• _EXERCISE_: Look for "Close" in each line of the entries, and return the matching lines.

• _INPUT DATA_:
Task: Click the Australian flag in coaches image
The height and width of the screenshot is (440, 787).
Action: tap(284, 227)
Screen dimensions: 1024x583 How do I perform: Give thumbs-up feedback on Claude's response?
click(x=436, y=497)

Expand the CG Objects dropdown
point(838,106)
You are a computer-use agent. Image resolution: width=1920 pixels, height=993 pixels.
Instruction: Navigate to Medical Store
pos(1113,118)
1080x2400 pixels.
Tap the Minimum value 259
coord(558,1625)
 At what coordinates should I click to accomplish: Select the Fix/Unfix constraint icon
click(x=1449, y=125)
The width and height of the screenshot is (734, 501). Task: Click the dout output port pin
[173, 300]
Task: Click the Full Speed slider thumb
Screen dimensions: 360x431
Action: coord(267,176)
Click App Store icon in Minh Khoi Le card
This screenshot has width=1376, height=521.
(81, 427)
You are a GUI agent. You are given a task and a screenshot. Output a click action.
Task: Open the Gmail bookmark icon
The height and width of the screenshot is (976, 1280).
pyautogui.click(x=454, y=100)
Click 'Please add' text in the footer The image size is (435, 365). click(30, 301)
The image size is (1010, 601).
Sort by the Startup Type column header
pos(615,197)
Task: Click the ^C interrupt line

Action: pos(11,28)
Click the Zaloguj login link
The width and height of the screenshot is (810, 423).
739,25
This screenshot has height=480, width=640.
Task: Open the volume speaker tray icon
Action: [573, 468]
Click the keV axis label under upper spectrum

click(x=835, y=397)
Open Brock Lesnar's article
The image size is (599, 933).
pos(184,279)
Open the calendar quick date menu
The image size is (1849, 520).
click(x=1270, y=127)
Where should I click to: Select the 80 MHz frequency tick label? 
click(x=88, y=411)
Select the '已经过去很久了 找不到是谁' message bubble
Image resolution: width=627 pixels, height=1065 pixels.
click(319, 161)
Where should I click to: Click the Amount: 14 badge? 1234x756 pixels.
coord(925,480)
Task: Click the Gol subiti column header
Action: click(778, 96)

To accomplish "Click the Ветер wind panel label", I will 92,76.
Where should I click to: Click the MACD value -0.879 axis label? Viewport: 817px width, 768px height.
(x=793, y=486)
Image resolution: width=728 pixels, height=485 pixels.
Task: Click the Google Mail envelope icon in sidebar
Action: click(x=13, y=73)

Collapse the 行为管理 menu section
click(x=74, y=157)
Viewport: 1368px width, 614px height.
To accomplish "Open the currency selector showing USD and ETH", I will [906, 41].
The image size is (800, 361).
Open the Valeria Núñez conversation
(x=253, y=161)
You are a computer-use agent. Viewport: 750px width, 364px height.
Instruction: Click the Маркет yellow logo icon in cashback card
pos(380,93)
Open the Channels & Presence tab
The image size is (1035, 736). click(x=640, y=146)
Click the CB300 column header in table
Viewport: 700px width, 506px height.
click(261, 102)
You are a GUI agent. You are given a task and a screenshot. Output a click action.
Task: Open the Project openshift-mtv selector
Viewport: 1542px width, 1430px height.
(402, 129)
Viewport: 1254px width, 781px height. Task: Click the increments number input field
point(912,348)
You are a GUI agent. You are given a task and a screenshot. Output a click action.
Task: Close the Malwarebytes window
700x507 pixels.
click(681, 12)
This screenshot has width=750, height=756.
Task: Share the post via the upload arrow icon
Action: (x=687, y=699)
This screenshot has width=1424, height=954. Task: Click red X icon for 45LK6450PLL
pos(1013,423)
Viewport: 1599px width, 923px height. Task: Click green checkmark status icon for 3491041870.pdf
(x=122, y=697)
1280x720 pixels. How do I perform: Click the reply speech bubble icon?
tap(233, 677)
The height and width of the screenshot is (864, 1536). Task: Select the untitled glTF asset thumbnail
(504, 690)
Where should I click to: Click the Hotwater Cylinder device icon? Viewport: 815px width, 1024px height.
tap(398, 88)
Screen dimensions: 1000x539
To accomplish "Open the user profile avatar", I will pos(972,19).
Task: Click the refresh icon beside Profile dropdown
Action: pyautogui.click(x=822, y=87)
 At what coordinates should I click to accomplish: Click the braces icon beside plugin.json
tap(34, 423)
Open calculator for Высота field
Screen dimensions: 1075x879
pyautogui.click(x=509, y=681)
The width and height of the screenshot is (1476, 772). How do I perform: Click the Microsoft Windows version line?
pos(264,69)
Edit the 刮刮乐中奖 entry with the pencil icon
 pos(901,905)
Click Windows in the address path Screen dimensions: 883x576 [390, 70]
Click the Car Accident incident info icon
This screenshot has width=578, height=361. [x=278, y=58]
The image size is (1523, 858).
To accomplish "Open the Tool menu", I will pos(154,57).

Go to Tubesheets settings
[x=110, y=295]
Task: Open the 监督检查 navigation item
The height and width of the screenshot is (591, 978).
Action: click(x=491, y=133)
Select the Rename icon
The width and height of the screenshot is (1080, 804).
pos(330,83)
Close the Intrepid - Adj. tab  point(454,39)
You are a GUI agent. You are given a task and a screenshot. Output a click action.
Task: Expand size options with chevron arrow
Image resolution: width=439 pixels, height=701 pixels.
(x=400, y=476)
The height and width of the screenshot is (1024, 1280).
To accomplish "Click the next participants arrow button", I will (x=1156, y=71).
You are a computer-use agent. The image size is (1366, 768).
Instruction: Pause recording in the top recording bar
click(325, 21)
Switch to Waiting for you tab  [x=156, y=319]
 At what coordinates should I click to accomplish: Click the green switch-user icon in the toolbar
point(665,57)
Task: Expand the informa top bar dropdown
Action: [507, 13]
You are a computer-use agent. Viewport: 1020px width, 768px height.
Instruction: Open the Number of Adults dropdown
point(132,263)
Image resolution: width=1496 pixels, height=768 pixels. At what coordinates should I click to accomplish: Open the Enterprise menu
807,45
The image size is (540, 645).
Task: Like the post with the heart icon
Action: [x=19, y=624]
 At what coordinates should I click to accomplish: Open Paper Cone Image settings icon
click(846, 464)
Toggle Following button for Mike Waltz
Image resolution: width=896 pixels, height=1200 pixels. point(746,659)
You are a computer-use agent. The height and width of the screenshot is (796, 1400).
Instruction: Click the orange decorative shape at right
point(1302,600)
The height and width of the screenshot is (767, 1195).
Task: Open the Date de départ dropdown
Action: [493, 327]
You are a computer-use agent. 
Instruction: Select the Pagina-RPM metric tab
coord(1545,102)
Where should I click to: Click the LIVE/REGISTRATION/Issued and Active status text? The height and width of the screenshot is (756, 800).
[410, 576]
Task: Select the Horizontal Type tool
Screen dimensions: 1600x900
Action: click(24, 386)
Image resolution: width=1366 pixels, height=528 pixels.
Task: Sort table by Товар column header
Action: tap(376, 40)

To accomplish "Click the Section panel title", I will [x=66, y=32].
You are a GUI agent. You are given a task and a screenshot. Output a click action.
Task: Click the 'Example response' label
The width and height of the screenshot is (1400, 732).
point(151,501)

• _WRITTEN RESPONSE_:
Task: Close the Malwarebytes window
Close the Intrepid - Adj. tab  point(454,39)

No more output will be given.